**INSTRUCTIONS TO FOLLOW**: Continue the discussion of directory offsets for IORING_OP_GETDENTS below, picking up right after its final line.

==== GIVEN PASSAGE

If possible, I'd like to keep the ability to explicitly pass in a
directory offset to start reading from into IORING_OP_GETDENTS, so
perhaps we can simply satisfy the mutual exclusion requirement by
taking ->f_pos_lock by hand -- but then I do need to check that it's OK
for ->iterate{,_shared}() to be called successively with discontinuous
offsets without ->llseek() being called in between.

(If that's not OK, then we can either have IORING_OP_GETDENTS just
always start reading at ->f_pos like before (which might then require
adding a IORING_OP_GETDENTS2 at some point in the future if we'll
ever want to change that), or we could have IORING_OP_GETDENTS itself
call ->llseek() for now whenever necessary.)

> , and I like the change from
> a conceptual point of view, but it's a bit ugly around
> iterate_dir_use_ctx_pos().  Any thoughts on how to do this more
> cleanly (without breaking iterate_dir() semantics)?
> 
> 
> > You'd need to return the final offset to allow another
> > read to continue from the end position.
> 
> We can use the ->d_off value as returned in the last struct
> linux_dirent64 as the directory offset to continue reading from
> with the next IORING_OP_GETDENTS call, illustrated by the patch
> to uringfind.c at the bottom.
> 
> 
> 
> diff --git a/fs/io_uring.c b/fs/io_uring.c
> index 13dd29f8ebb3..0f9707ed9294 100644
> --- a/fs/io_uring.c
> +++ b/fs/io_uring.c
> @@ -576,6 +576,7 @@ struct io_getdents {
>  	struct file			*file;
>  	struct linux_dirent64 __user	*dirent;
>  	unsigned int			count;
> +	loff_t				pos;
>  };
>  
>  struct io_completion {
> @@ -4584,9 +4585,10 @@ static int io_getdents_prep(struct io_kiocb *req,
>  
>  	if (unlikely(req->ctx->flags & IORING_SETUP_IOPOLL))
>  		return -EINVAL;
> -	if (sqe->ioprio || sqe->off || sqe->rw_flags || sqe->buf_index)
> +	if (sqe->ioprio || sqe->rw_flags || sqe->buf_index)
>  		return -EINVAL;
>  
> +	getdents->pos = READ_ONCE(sqe->off);
>  	getdents->dirent = u64_to_user_ptr(READ_ONCE(sqe->addr));
>  	getdents->count = READ_ONCE(sqe->len);
>  	return 0;
> @@ -4601,7 +4603,8 @@ static int io_getdents(struct io_kiocb *req, bool force_nonblock)
>  	if (force_nonblock)
>  		return -EAGAIN;
>  
> -	ret = vfs_getdents(req->file, getdents->dirent, getdents->count);
> +	ret = vfs_getdents(req->file, getdents->dirent, getdents->count,
> +			   &getdents->pos);
>  	if (ret < 0) {
>  		if (ret == -ERESTARTSYS)
>  			ret = -EINTR;
> diff --git a/fs/readdir.c b/fs/readdir.c
> index f52167c1eb61..d6bd78f6350a 100644
> --- a/fs/readdir.c
> +++ b/fs/readdir.c
> @@ -37,7 +37,7 @@
>  } while (0)

========
==== DATA EXCERPTS

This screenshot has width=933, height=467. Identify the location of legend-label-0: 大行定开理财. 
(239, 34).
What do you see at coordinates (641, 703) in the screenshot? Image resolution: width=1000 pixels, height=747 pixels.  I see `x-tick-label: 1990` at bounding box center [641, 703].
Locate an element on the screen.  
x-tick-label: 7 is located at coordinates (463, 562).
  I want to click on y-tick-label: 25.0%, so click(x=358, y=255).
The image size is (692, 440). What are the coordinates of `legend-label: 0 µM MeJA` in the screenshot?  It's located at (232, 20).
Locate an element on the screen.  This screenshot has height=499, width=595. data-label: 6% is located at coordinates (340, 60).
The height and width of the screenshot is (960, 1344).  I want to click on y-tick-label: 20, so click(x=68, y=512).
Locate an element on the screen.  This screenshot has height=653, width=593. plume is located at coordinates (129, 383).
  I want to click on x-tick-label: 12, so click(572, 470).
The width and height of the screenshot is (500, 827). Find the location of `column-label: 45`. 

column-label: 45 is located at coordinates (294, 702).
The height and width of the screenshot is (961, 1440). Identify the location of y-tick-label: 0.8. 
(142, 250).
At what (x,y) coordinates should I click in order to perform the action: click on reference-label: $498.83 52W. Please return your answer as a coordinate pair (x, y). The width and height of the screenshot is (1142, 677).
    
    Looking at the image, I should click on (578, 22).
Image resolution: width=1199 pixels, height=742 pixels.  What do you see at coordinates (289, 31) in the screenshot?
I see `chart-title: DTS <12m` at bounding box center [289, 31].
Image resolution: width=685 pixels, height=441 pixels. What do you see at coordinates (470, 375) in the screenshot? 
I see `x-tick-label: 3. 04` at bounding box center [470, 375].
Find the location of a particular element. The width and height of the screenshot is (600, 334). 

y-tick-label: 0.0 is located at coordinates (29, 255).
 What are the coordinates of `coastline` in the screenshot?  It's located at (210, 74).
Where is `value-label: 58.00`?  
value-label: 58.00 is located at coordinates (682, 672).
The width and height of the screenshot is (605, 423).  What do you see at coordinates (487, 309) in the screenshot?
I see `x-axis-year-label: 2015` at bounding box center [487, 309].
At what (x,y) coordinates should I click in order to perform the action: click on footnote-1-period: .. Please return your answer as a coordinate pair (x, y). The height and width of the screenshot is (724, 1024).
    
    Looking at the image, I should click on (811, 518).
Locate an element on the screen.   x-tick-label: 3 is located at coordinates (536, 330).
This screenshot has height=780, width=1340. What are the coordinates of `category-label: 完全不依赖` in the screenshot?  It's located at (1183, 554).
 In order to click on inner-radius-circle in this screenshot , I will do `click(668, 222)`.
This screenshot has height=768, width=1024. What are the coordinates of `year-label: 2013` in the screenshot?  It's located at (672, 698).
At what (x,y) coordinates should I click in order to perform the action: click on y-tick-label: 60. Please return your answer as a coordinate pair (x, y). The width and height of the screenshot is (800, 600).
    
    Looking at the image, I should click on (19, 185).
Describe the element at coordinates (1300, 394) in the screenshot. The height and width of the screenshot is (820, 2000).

========

**OUTPUT FOR THIS EXERCISE**:
>  
>  
> -int iterate_dir(struct file *file, struct dir_context *ctx)
> +int iterate_dir_use_ctx_pos(struct file *file, struct dir_context *ctx)
>  {
>  	struct inode *inode = file_inode(file);
>  	bool shared = false;
> @@ -60,12 +60,10 @@ int iterate_dir(struct file *file, struct dir_context *ctx)
>  
>  	res = -ENOENT;
>  	if (!IS_DEADDIR(inode)) {
> -		ctx->pos = file->f_pos;
>  		if (shared)
>  			res = file->f_op->iterate_shared(file, ctx);
>  		else
>  			res = file->f_op->iterate(file, ctx);
> -		file->f_pos = ctx->pos;
>  		fsnotify_access(file);
>  		file_accessed(file);
>  	}
> @@ -76,6 +74,17 @@ int iterate_dir(struct file *file, struct dir_context *ctx)
>  out:
>  	return res;
>  }
> +
> +int iterate_dir(struct file *file, struct dir_context *ctx)
> +{
> +	int res;
> +
> +	ctx->pos = file->f_pos;
> +	res = iterate_dir_use_ctx_pos(file, ctx);
> +	file->f_pos = ctx->pos;
> +
> +	return res;
> +}
>  EXPORT_SYMBOL(iterate_dir);
>  
>  /*
> @@ -349,16 +358,18 @@ static int filldir64(struct dir_context *ctx, const char *name, int namlen,
>  }
>  
>  int vfs_getdents(struct file *file, struct linux_dirent64 __user *dirent,
> -		 unsigned int count)
> +		 unsigned int count, loff_t *pos)
>  {
>  	struct getdents_callback64 buf = {
>  		.ctx.actor = filldir64,
> +		.ctx.pos = *pos,
>  		.count = count,
>  		.current_dir = dirent
>  	};
>  	int error;
>  
> -	error = iterate_dir(file, &buf.ctx);
> +	error = iterate_dir_use_ctx_pos(file, &buf.ctx);
> +	*pos = buf.ctx.pos;
>  	if (error >= 0)
>  		error = buf.error;
>  	if (buf.prev_reclen) {
> @@ -384,7 +395,7 @@ SYSCALL_DEFINE3(getdents64, unsigned int, fd,
>  	if (!f.file)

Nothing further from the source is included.